Standard deviation is key to predicting price volatility

Volatility is the most important price driver of option premiums.

We are interested in future volatility. However, this is the only kind of volatility that we cannot know. We are able to calculate historical volatility, but is this a good bias for future volatility?

Every option pricing model tries to evaluate options by ascribing probabilities to several different possible prices of the underlying value at expiry.

Because the distribution of prices occurs in the future, and every underlying value has its own characteristics, there is no clear answer to the question of how probabilities must be allocated. But, as an approximation, most models (some with adjustments) start with the assumption of a normal distribution.

A normal distribution curve is always defined by two things: the average or mean (reflected by the spike in the figure below) and the standard-deviation (the speed of expansion of the curve).

The standard deviation can also be interpreted in terms of a probability of an occurrence.

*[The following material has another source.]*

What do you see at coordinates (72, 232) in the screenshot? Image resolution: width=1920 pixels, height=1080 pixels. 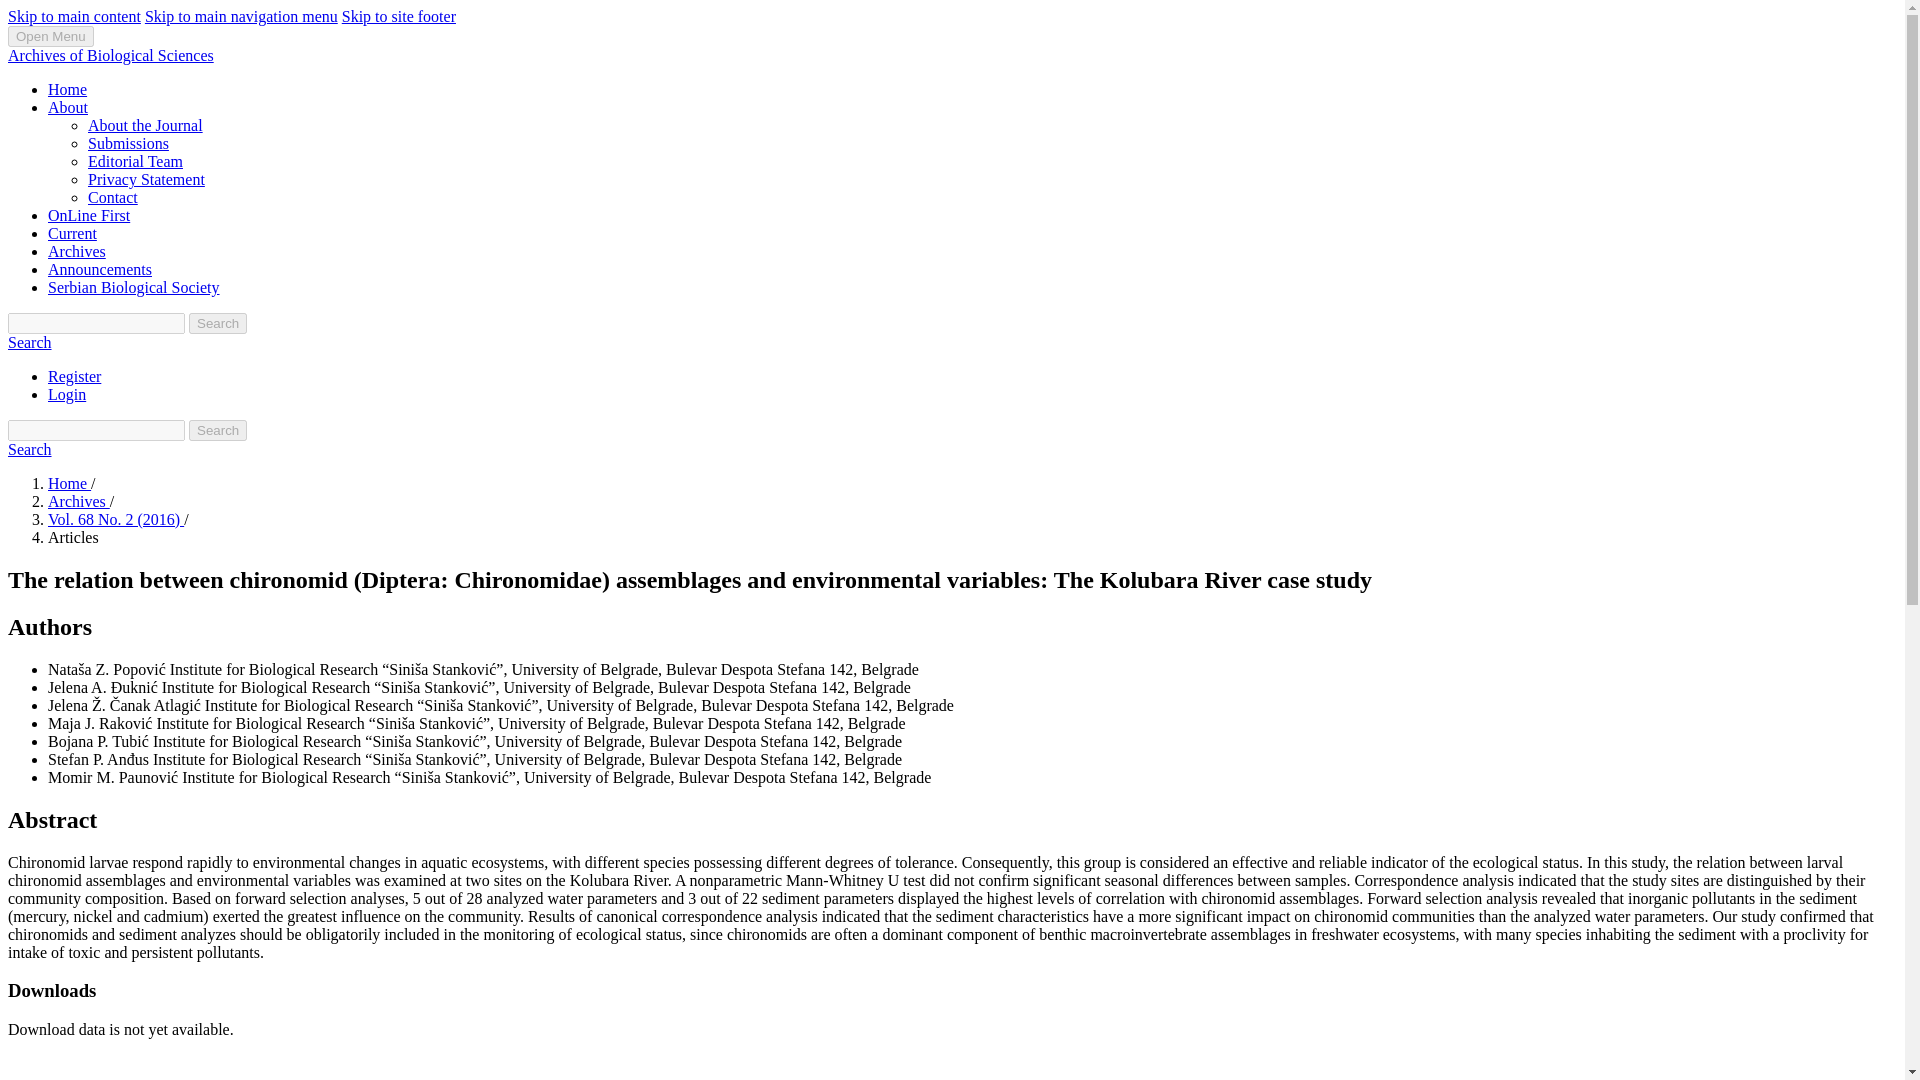 I see `Current` at bounding box center [72, 232].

Once you know a certain mean and standard deviation, it is always possible to calculate the probability of an occurrence within a certain range of the mean.

Usually you need a table of standard deviations (SD) to calculate exactly. However, option-traders use the following approximations:
• Plus or minus 1 SD of the mean includes 68.3% (approximately 2/3) of all possible results.
• Plus or minus 2 SD of the mean includes 95.4% (around 19/20) of all possible results.
• Plus or minus 3 SD of the mean includes 99.7% (roughly 369/370) of all possible results.

In other words, we can expect a result that ends further away from the mean in:
• 1 SD in 1 out of 3 occurrences
• 2 SD in 1 out of 20 occurrences
• 3 SD in 1 out of 370 occurrences

The value of an option does not only depend on the probability that an option will expire on-the-money, but also on the height, amount or size at which it expires.

When we assume that possible prices of the underlying value have a normal distribution, the chance for an option to expire deep-in-the-money is much higher when the distribution has a high standard deviation. Therefore, options will be more expensive when prices of underlying values fluctuate a lot. In the same way, options will get cheaper when the market is calm and does not move much.

When we assume that a market is complete and perfect, and there is no change to arbitrage, the mean must be equal to the 'forward price' of the underlying value. The volatility number that we use for the UV is about 1 SD price change, in a percentage, for a period of one year.

Example
When a stock has a forward price (in 1 year from now) of 120.00 and a volatility of 20% then, the SD is 24.00 (20% * 120.00). This means that we can expect that the share in 1 year -2 out of 3 times- will be trading somewhere between 96.00 and 14,00 (120.00 plus or minus 24.00). 19 out of 20 times a price between 62.00 and 168.00 can be expected (120.00 + or - [2*24.00]). And a price between 38.00 and 192.00 (120 + of - [3*24]) can be expected in 369 out of 370 occurrences.